Antik çağlardan bu yana sessizliğini ve dinginliğini koruyan büyük doğa harikası aynı zamanda Erciyes Dağı‘ndan sonra İç Anadolu’nun en büyük dağı olma unvanına sahiptir. Dağı önemli kılan özelliklerinden bir diğeri de eteklerinde Antik Roma şehri olan Nora‘nın bulunmuş olmasıdır.

Güvenli bir parkur olması nedeniyle dağ tırmanışı için doğa tutkunlarının büyük rağbet gösterdiği dağ, Nora Antik Kenti ile kültür turizmi yapmak isteyenlerin ilgisini çeker.

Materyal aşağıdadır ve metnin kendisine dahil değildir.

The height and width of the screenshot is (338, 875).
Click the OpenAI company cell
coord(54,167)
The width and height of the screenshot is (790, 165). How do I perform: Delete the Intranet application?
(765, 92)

Zirve tutkunlarının yaz kış ayırt etmeden tercih ettiği heybetli dağ yorulup acıktığınız zaman Helvadere Göleti çevresindeki balıkçılarla sizi selamlar. Doğa fotoğraflarınıza modellik yapacak olan Hasan Dağı‘nı gezilecek yerler listenize ekleyebilirsiniz.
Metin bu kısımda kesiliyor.